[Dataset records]

· · · · ·

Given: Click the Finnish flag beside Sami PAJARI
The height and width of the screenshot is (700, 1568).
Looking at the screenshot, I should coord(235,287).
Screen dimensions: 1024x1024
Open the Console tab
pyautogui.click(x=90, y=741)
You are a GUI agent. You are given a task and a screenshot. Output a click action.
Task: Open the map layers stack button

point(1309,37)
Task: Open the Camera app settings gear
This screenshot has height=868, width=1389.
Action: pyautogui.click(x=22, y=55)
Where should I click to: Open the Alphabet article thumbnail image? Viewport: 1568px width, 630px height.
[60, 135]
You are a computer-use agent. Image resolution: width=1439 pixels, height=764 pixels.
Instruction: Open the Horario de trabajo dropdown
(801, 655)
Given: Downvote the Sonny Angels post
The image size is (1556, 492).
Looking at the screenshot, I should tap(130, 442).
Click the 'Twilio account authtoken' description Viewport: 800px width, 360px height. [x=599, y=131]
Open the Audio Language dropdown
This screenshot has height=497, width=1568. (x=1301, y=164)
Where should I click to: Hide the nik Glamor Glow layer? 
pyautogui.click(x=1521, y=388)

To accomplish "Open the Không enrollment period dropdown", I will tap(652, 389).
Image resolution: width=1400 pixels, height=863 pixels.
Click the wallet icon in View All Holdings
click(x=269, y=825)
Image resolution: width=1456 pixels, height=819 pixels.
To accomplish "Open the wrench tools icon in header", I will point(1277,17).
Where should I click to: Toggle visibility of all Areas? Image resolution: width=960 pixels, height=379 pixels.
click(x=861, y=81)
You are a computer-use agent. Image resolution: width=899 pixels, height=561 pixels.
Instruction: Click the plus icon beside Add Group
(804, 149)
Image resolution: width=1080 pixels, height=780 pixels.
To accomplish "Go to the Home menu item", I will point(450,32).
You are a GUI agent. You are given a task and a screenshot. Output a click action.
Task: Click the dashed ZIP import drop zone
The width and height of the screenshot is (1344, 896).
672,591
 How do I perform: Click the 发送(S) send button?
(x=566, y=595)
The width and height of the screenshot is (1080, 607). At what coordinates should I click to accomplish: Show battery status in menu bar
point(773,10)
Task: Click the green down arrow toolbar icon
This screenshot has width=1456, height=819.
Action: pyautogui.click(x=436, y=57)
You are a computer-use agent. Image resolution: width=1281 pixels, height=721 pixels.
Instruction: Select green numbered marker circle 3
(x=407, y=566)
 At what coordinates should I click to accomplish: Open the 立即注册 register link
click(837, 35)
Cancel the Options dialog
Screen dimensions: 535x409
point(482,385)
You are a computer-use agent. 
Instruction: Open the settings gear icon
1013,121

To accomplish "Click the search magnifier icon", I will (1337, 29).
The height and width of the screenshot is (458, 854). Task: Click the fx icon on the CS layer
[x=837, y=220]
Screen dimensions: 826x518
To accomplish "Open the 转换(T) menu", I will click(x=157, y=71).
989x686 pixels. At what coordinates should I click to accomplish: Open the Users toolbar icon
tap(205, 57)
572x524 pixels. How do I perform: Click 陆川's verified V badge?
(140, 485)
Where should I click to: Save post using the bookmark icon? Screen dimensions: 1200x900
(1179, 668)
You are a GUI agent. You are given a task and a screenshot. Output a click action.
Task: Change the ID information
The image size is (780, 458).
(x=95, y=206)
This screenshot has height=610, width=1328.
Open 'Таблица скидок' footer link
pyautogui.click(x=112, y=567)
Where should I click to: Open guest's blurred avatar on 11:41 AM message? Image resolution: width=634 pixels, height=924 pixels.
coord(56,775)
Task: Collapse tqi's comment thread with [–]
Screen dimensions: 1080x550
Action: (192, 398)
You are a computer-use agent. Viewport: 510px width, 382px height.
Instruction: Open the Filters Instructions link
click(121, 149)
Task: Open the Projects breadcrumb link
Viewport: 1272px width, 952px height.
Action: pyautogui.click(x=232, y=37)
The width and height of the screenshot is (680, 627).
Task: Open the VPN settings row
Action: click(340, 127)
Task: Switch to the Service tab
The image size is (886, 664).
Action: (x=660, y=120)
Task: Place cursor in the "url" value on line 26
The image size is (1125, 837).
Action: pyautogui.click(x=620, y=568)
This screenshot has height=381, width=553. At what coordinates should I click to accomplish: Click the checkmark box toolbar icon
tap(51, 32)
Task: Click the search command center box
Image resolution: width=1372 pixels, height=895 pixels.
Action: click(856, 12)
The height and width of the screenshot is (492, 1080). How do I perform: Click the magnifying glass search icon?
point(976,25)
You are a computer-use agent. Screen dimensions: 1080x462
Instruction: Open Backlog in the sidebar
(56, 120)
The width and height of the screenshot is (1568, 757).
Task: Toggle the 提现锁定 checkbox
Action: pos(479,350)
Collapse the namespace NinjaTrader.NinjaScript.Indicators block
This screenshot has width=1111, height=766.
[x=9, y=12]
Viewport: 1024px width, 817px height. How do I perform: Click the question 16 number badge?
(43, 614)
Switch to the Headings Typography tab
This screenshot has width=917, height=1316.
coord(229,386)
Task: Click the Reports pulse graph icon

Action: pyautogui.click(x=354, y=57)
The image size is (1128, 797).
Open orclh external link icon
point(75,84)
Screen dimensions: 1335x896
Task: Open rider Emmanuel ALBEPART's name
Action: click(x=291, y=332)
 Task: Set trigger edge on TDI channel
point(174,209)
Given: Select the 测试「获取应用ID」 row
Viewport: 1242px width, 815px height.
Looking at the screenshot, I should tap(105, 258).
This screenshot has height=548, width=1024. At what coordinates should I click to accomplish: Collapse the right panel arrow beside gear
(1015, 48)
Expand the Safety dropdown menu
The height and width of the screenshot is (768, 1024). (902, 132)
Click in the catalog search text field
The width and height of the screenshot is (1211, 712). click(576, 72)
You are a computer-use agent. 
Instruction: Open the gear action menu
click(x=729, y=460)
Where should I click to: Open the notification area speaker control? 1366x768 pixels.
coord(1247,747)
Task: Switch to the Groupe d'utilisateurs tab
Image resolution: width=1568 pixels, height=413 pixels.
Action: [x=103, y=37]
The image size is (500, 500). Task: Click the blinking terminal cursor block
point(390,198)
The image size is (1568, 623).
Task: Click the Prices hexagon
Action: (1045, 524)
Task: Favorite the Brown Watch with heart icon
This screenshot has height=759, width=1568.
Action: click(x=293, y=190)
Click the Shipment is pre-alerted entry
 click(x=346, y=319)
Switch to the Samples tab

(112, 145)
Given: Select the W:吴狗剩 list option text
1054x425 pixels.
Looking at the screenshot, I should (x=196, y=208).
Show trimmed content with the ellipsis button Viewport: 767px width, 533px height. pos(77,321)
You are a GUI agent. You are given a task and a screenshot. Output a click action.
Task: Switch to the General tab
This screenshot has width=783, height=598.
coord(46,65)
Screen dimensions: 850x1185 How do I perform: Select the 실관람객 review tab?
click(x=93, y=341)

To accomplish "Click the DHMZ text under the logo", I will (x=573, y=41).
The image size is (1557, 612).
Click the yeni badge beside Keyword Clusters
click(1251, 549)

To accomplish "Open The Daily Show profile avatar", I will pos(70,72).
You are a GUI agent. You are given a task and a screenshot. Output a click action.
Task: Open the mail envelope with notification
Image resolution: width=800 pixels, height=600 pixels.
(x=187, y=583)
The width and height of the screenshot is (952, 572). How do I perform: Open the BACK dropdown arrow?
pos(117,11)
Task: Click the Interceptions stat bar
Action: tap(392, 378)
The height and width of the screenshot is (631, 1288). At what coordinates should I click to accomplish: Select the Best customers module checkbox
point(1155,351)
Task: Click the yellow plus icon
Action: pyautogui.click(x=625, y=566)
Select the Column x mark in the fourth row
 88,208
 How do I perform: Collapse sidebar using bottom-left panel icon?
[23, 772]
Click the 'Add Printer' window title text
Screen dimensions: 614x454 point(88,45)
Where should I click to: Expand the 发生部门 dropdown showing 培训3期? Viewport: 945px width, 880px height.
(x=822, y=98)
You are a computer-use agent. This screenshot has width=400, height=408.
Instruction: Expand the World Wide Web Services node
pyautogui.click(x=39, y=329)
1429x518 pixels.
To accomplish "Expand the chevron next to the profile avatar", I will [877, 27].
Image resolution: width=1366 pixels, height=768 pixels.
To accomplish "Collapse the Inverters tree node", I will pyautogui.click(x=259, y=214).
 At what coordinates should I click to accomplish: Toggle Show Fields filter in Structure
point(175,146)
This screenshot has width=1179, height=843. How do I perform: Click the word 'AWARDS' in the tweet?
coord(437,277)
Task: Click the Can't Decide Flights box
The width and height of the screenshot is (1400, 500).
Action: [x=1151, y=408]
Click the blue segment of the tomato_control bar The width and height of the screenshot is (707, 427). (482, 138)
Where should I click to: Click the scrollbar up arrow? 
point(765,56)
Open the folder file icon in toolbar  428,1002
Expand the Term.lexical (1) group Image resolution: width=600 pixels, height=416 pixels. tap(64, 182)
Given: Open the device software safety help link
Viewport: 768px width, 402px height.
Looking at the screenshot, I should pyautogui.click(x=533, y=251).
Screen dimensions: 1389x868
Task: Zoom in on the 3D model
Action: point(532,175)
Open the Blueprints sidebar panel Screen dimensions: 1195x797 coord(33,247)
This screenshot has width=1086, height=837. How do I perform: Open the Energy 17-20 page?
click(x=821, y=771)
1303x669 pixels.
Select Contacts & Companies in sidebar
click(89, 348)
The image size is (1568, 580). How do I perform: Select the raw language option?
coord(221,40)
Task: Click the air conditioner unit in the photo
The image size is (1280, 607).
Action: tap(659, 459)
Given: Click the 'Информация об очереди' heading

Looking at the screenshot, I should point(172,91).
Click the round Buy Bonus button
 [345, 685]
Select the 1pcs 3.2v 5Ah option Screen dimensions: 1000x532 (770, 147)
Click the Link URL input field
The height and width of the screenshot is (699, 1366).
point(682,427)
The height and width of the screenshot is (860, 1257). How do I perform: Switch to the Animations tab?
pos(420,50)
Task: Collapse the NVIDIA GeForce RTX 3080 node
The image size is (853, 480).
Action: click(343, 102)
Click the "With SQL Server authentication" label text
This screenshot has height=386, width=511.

· · · · ·

## Task brief
Answer with a number alone. It should equal the count of lines in the entries that hold "will".

## Solution to the problem
9